Metal siding is made from steel that’s molded into different design styles. These include corrugated panels, crimped sheets, and standing seams. Homeowners can choose the style that suits their aesthetic tastes best and also matches their home’s structure and roof. These siding types are also a good choice for builders looking for a durable and attractive finish. Metal is highly resistant to warping, fading, cracking, and chipping, so homeowners can expect it to look fresh and appealing for years to come. A simple rinse with the hose is usually all that’s needed to keep metal siding clean and free of dirt and debris.

Homeowners can also use a variety of paint colors and textures to customize their metal siding. This flexibility allows them to create a look that complements the overall design of their homes and gives it an inviting appearance. The only downside of metal is that it doesn’t insulate as well as other siding materials. However, this problem can be addressed by adding a layer of insulation underneath the metal.

Like wood, metal siding is non-combustible and resists the growth of mold and mildew. It’s also resistant to the damage caused by wind and hail, which is a huge benefit for people living in areas that experience extreme weather conditions.

Homeowners who decide to go with metal should know that it is fairly expensive compared to other siding options. It’s important to speak with a retailer about what options are available and the differences in cost for each type of metal siding. This information can help homeowners make the right decision and save money on their energy bills. It’s also a good idea to perform routine maintenance checks and replace damaged panels as soon as they become noticeable, which can reduce the risk of water leaks or other serious damage. Also, homeowners should wear safety equipment while cutting and handling metal siding pieces to avoid injury. This includes wearing sturdy gloves and eye protection. In addition, they should take care not to install it during rain or snowfall since moisture trapped behind the siding can lead to expensive damages.


Vinyl siding is a popular choice for homeowners today, and was first manufactured during the 1950s. It’s made by combining up to 80% polyvinyl chloride (PVC) resin with a blend of ingredients that determines other characteristics like color, flexibility, texture, and resistance. It’s a sturdy material that can withstand heavy wind and rain, and it doesn’t crack or rot like wood does either. It’s also a slow conductor of heat and cold, which helps to keep homes that are sided with vinyl warmer in the winter and cooler in the summer.

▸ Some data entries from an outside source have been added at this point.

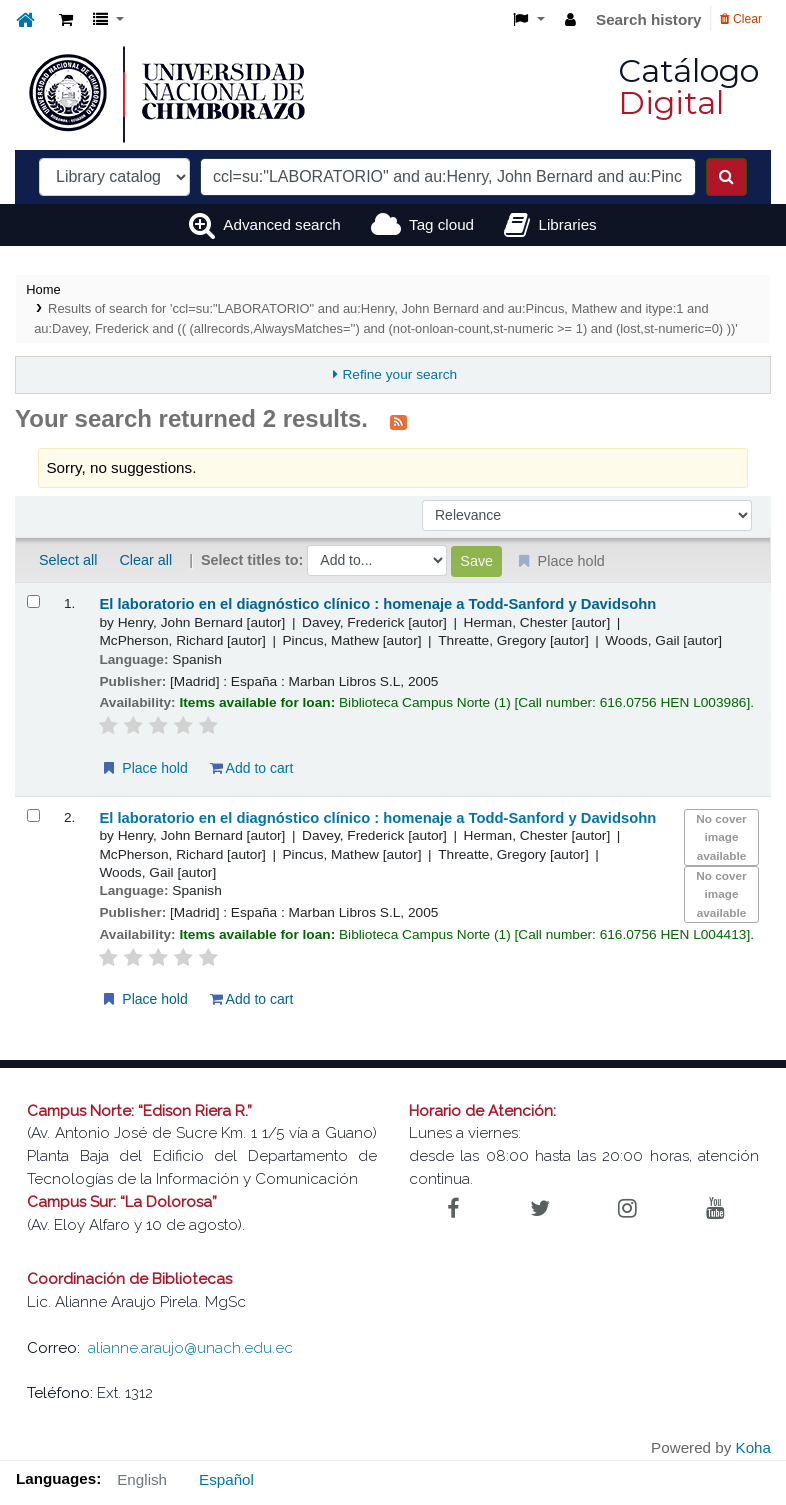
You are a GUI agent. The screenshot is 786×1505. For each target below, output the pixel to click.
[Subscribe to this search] (398, 421)
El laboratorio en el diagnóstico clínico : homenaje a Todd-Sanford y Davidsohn (377, 604)
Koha (753, 1447)
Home (43, 289)
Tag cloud (441, 224)
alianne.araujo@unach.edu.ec (190, 1348)
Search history (649, 19)
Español (226, 1479)
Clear (741, 19)
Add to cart (252, 768)
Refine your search (399, 374)
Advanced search (281, 224)
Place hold (143, 768)
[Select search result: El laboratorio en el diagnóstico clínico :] (33, 601)
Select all (68, 560)
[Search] (726, 177)
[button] (66, 20)
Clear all (145, 560)
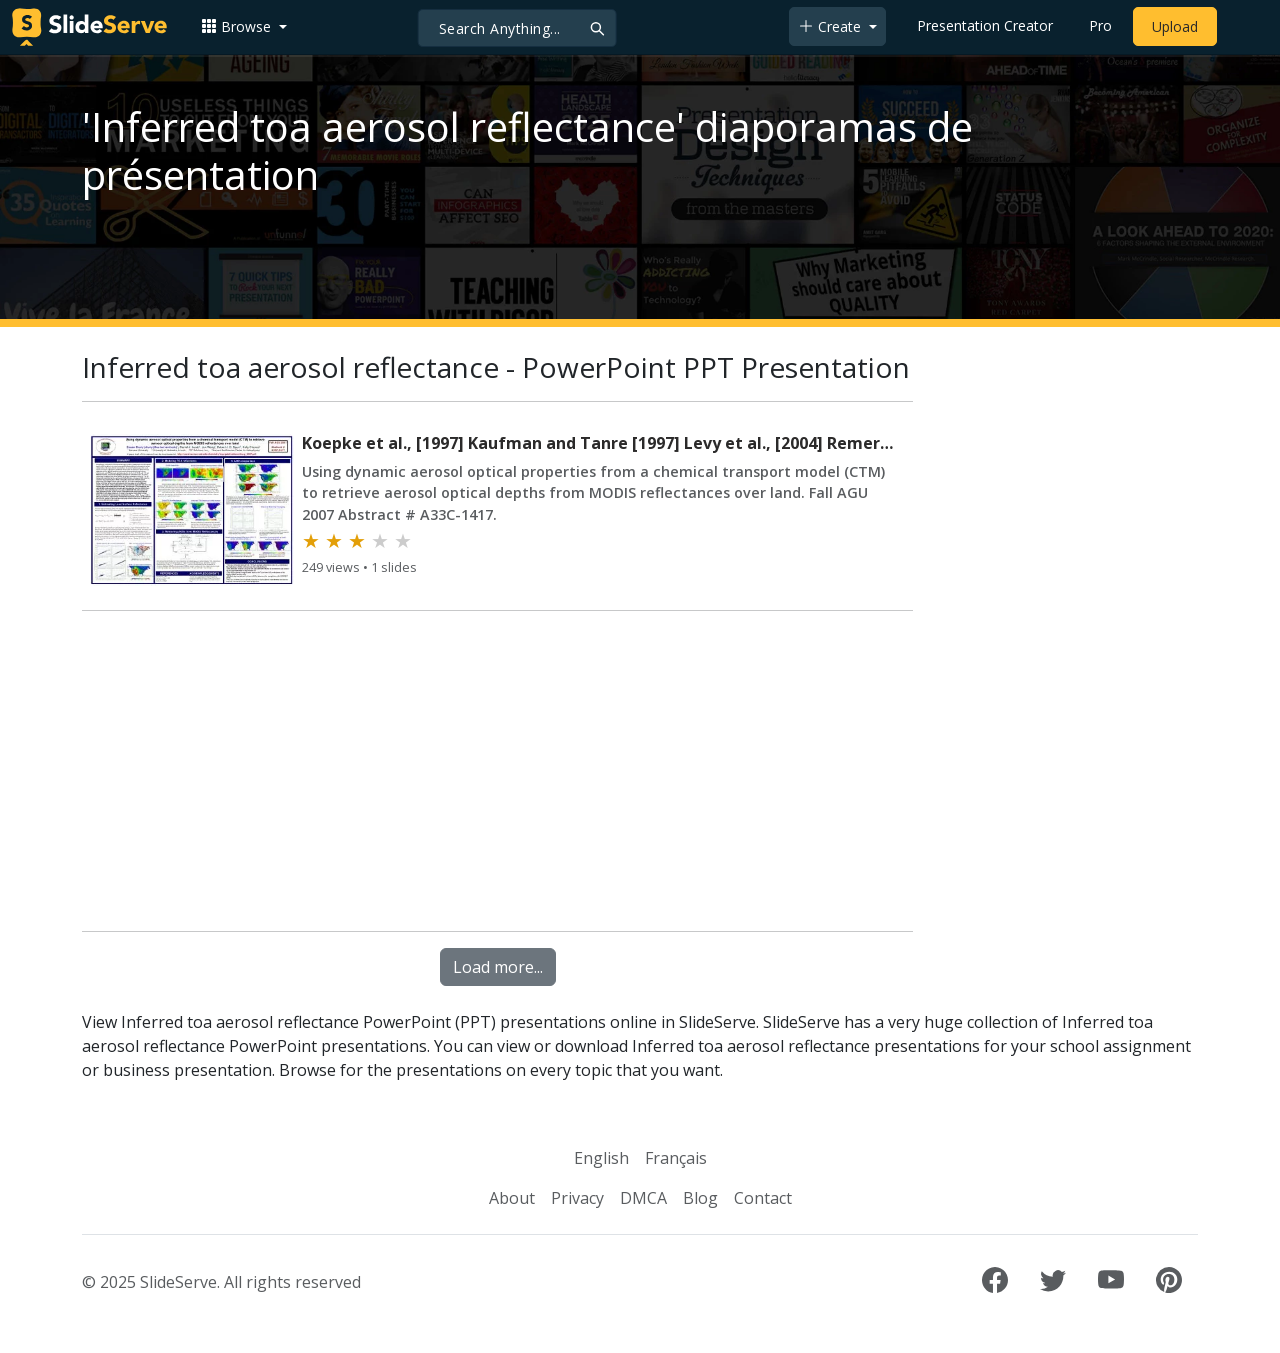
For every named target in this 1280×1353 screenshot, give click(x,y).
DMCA (643, 1198)
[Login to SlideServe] (1244, 27)
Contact (763, 1198)
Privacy (577, 1198)
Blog (700, 1198)
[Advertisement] (497, 775)
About (512, 1198)
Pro (1100, 25)
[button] (244, 26)
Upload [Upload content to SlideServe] (1175, 26)
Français (676, 1158)
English (601, 1158)
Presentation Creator (985, 25)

Another great feature about this siding is that it’s incredibly durable and easy to maintain. Unlike natural or engineered wood, it doesn’t need to be painted or stained regularly. The best you have to do is hose it down occasionally to get rid of dirt and debris. Additionally, this siding is resistant to fading, so you don’t have to worry about it losing its vibrant color over time.

When it comes to choosing the right color, homeowners can find a huge selection of hues to complement their home’s architecture and style. There are even several options to mimic the look of different types of wood, so you can find a shade that matches perfectly with your existing materials. Some of the most popular colors include Mountain Berry, Willow, and Granite Grey.

Despite its popularity, there are a few drawbacks to consider before you decide to go with this type of siding. For example, it’s not as good for insulating homes as other cladding materials. Depending on where you live, you might notice that vinyl will expand and contract more than other materials during extreme temperature changes, which can lead to breakage of the planks.

Lastly, you should be aware that this type of siding doesn’t add as much to the value of your home as natural or engineered wood does. This may be a problem if you’re looking to sell your house in the future, as potential buyers might be turned off by the plastic look of the home. The affordability and ease of maintenance are a big selling point, but it’s important to weigh the pros and cons of this type of siding before you make your decision.